Klager verblijft inmiddels sinds ongeveer acht weken bij de Stichting Exodus. Hij werkt als jongerenwerker in de wijk Kanaleneiland in Utrecht. Dat is een erg intensieve baan. In september 2009 gaat klager een opleiding volgen voor dat werk. Indertijd
heeft klager, toen hij in de veronderstelling was dat hij in aanmerking kwam voor deelname aan een penitentiair programma (p.p.), het volledige schadebedrag voldaan. Als klager geweten had dat hij toen desondanks die betaling niet in aanmerking zou
komen voor dat traject, dan had hij het bedrag helemaal niet betaald. Hij zou dan gewacht hebben tot zijn ontslag uit detentie. De omstandigheid dat hij dan niet in aanmerking zou komen voor een p.p., had daar niets aan veranderd. Klager heeft ook zelf
contact gehad met de selectiefunctionaris. Hem werd toen verteld dat een p.p. pas tijdens het laatste jaar van de detentie mogelijk was. Klager is van mening dat het bureau TR (en dus de directeur) verantwoordelijk is voor het feit dat klager ten
onrechte het bedrag heeft betaald.

Klagers raadsman heeft het beroep (schriftelijk) – zakelijk weergegeven – als volgt toegelicht.
De directeur dient verantwoordelijk te worden gehouden voor handelingen van personeelsleden in het kader van de uitoefening van hun functie. Klager heeft door onjuiste informatie van de TR-medewerker te vroeg stappen ondernomen voor zijn
detentiefasering. Klager is verkeerd voorgelicht. Klager heeft vervolgens, omdat hij wilde deelnemen aan het p.p. de nog openstaande Terwee-vordering in zijn geheel voldaan. Als hem de juiste informatie zou zijn verstrekt, had hij die betaling niet
verricht. Klager heeft thans naar aanleiding van die (foutieve) mededeling van de TR-medewerker ten onrechte een lening afgesloten.

3. De beoordeling
De beklagcommissie heeft het beklag van klager behandeld ter zitting van 15 januari 2009 en zij heeft toen mondeling uitspraak gedaan. Van die uitspraak is geen schriftelijke mededeling aan klager verstrekt en ook is de (uitgewerkte) uitspraak niet op
een later moment aan klager of de directeur gezonden. Een verzoek van het secretariaat om alsnog een uitgewerkte beslissing in te zenden, bleef zonder resultaat. Hoewel het voor de beoordeling in beroep onwenselijk is dat geen schriftelijke vastlegging
en uitwerking van de beslissing op het beklag voorhanden is, zal de beroepscommissie desondanks het beroep inhoudelijk behandelen en er daarbij vanuitgaan dat het beklag gegrond is verklaard en dat aan klager daarbij een tegemoetkoming is toegekend van
€ 200,=.

Bij brief van 11 mei 2009 heeft de raadsvrouw verzocht om aanhouding. Aan haar is te kennen gegeven dat op verzoeken tot aanhouding ter zitting wordt beslist. De raadsvrouw heeft vervolgens haar op schrift gestelde standpunt aan het secretariaat doen
toekomen onder mededeling dat zijn niet ter zitting zal verschijnen. Nu de raadsvrouw haar verzoek niet heeft herhaald en klager ter zitting eveneens niet om aanhouding heeft verzocht, ziet de beroepscommissie, mede gelet op het feit dat het standpunt
van de raadsvrouw ten behoeve van de behandeling ter zitting op schrift is gesteld, geen noodzaak om de zaak aan te houden. Het verzoek daartoe zal daarom worden afgewezen.

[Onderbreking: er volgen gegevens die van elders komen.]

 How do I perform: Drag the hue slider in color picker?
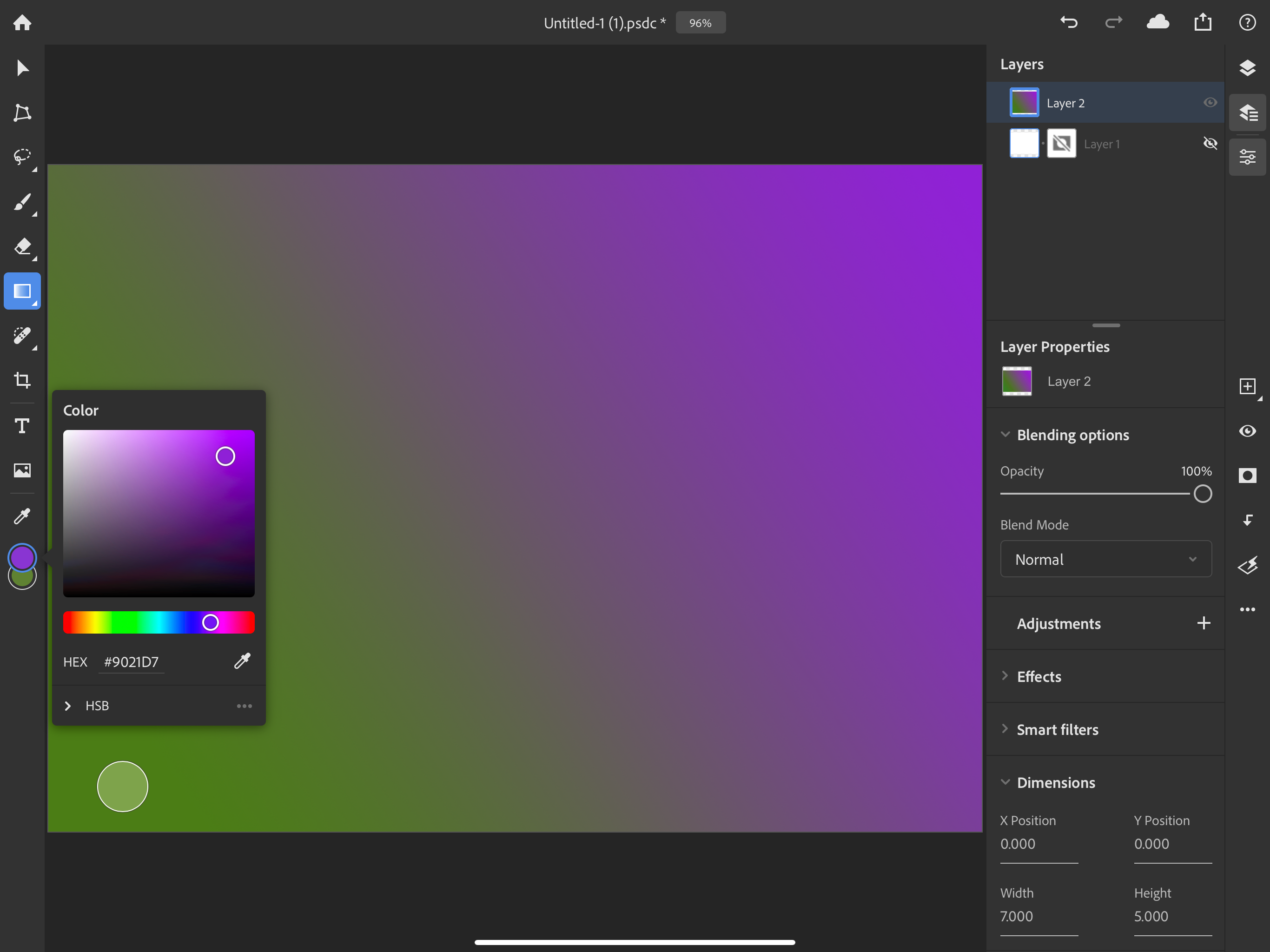[x=210, y=623]
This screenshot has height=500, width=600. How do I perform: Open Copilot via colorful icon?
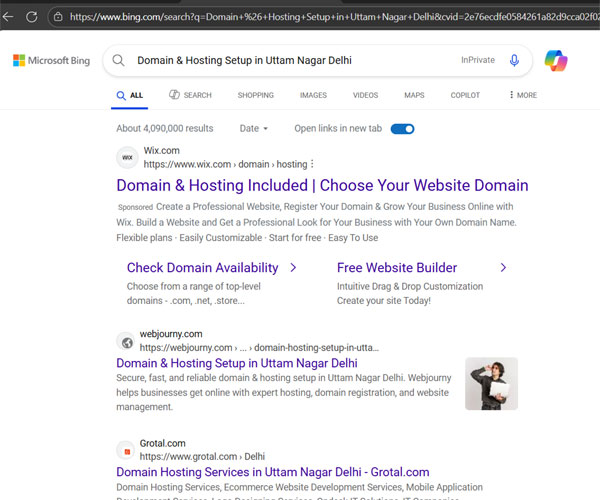click(x=556, y=61)
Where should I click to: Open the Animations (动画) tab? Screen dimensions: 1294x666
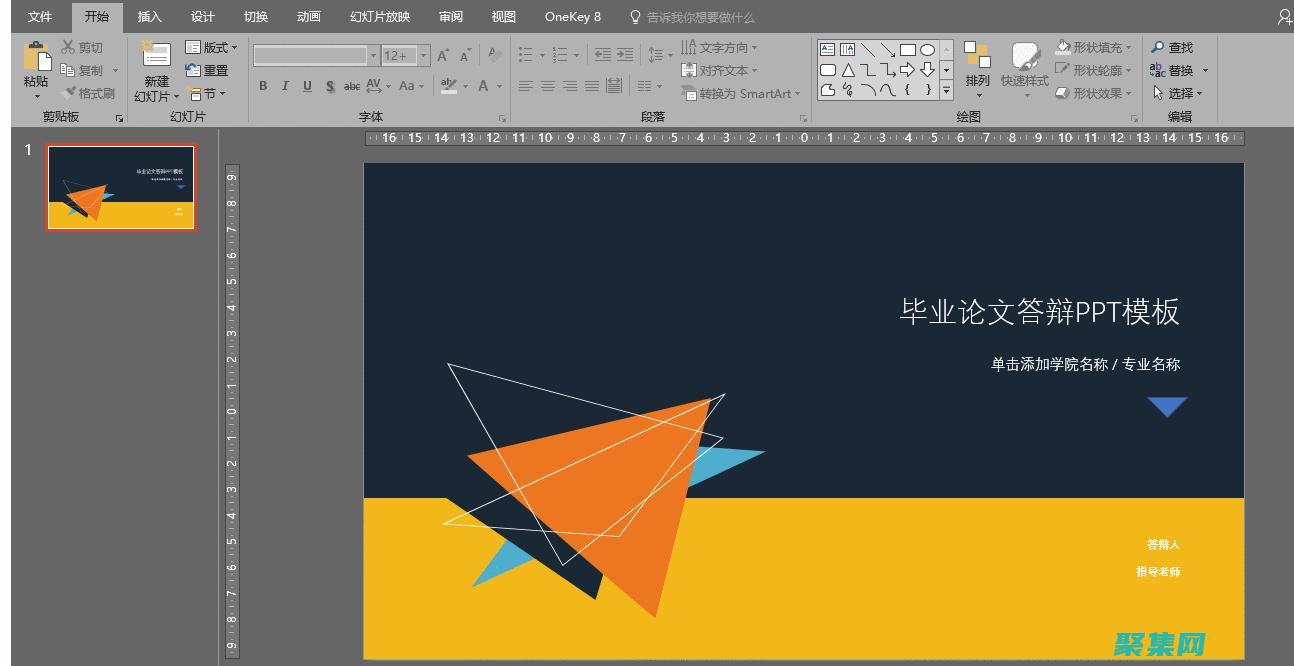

De beroepscommissie stelt voorop dat duidelijk is dat aan klager onjuiste informatie is verstrekt door een medewerker van de inrichting. Nu die medewerker die informatie heeft verstrekt in het kader van de uitoefening van zijn functie kan de mededeling
worden aangemerkt als een beslissing namens de directeur en staat beklag open.
Nu evenwel aannemelijk wordt geacht dat de betreffende medewerker bij de selectiefunctionaris heeft geïnformeerd naar het eerste moment waarop klager een aanvang kon maken met een p.p. en niet weersproken is dat door de selectiefunctionaris daarop een
onjuist antwoord is gegeven, moet worden geoordeeld dat aan de medewerker – en dus ook aan de directeur – niet kan worden verweten dat klager die onjuiste informatie verstrekt heeft gekregen. Nu klager in beroep zijn klacht met name heeft toegespitst
op
de betaling van het schadebedrag, overweegt de beroepscommissie dat voor de vraag of klager gehouden is tot betaling onjuiste inlichtingen als hier aan de orde niet van belang zijn. Van schade tengevolge van een onjuiste mededeling is geen sprake.
De bestreden beslissing van de beklagcommissie kan daarom niet in stand blijven en het beklag dient alsnog ongegrond te worden verklaard.
Nu het beklag ongegrond is verklaard, is er geen aanleiding meer voor het toekennen van enige tegemoetkoming.

4. De uitspraak
De beroepscommissie verklaart het beroep gegrond, vernietigt de uitspraak van de beklagcommissie en verklaart het beklag alsnog ongegrond.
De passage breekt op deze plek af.